All of lore.kernel.org
 help / color / mirror / Atom feed
From: "Ævar Arnfjörð Bjarmason" <avarab@gmail.com>
To: Patrick Steinhardt <ps@pks.im>
Cc: git@vger.kernel.org, "Jeff King" <peff@peff.net>,
	"Felipe Contreras" <felipe.contreras@gmail.com>,
	"SZEDER Gábor" <szeder.dev@gmail.com>,
	"Chris Torek" <chris.torek@gmail.com>,
	"Junio C Hamano" <gitster@pobox.com>
Subject: Re: [PATCH v2 1/3] p5400: add perf tests for git-receive-pack(1)
Date: Tue, 29 Jun 2021 14:09:25 +0200	[thread overview]
Message-ID: <87r1gkg8rf.fsf@evledraar.gmail.com> (raw)

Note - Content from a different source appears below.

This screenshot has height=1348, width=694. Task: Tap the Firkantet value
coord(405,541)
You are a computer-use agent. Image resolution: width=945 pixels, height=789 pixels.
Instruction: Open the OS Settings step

In-Reply-To: <YNq7MD/fMQp05I21@ncase>


On Tue, Jun 29 2021, Patrick Steinhardt wrote:

> [[PGP Signed Part:Undecided]]
> On Mon, Jun 28, 2021 at 09:49:54AM +0200, Ævar Arnfjörð Bjarmason wrote:
>> 
>> On Mon, Jun 28 2021, Patrick Steinhardt wrote:
>> 
>> > [[PGP Signed Part:Undecided]]
>> > We'll the connectivity check logic for git-receive-pack(1) in the
>> > following commits to make it perform better. As a preparatory step, add
>> > some benchmarks such that we can measure these changes.
>> >
>> > Signed-off-by: Patrick Steinhardt <ps@pks.im>
>> > ---
>> >  t/perf/p5400-receive-pack.sh | 97 ++++++++++++++++++++++++++++++++++++
>> >  1 file changed, 97 insertions(+)
>> >  create mode 100755 t/perf/p5400-receive-pack.sh
>> >
>> > diff --git a/t/perf/p5400-receive-pack.sh b/t/perf/p5400-receive-pack.sh
>> > new file mode 100755
>> > index 0000000000..a945e014a3
>> > --- /dev/null
>> > +++ b/t/perf/p5400-receive-pack.sh
>> > @@ -0,0 +1,97 @@
>> > +#!/bin/sh
>> > +
>> > +test_description="Tests performance of receive-pack"
>> > +
>> > +. ./perf-lib.sh
>> > +
>> > +test_perf_large_repo
>> 
>> From the runtime I think this just needs test_perf_default_repo, no?
>> I.e. we should only have *_large_* for cases where git.git is too small
>> to produce meaningful results.
>> 
>> Part of th problem is that git.git has become larger over time...
>
> I did these tests for 3/3 with git.git first, and results were
> significantly different. The performance issues I'm trying to fix with
> the connectivity check really only start to show up with largish
> repositories.
>
>> > +test_expect_success 'setup' '
>> > +	# Create a main branch such that we do not have to rely on any specific
>> > +	# branch to exist in the perf repository.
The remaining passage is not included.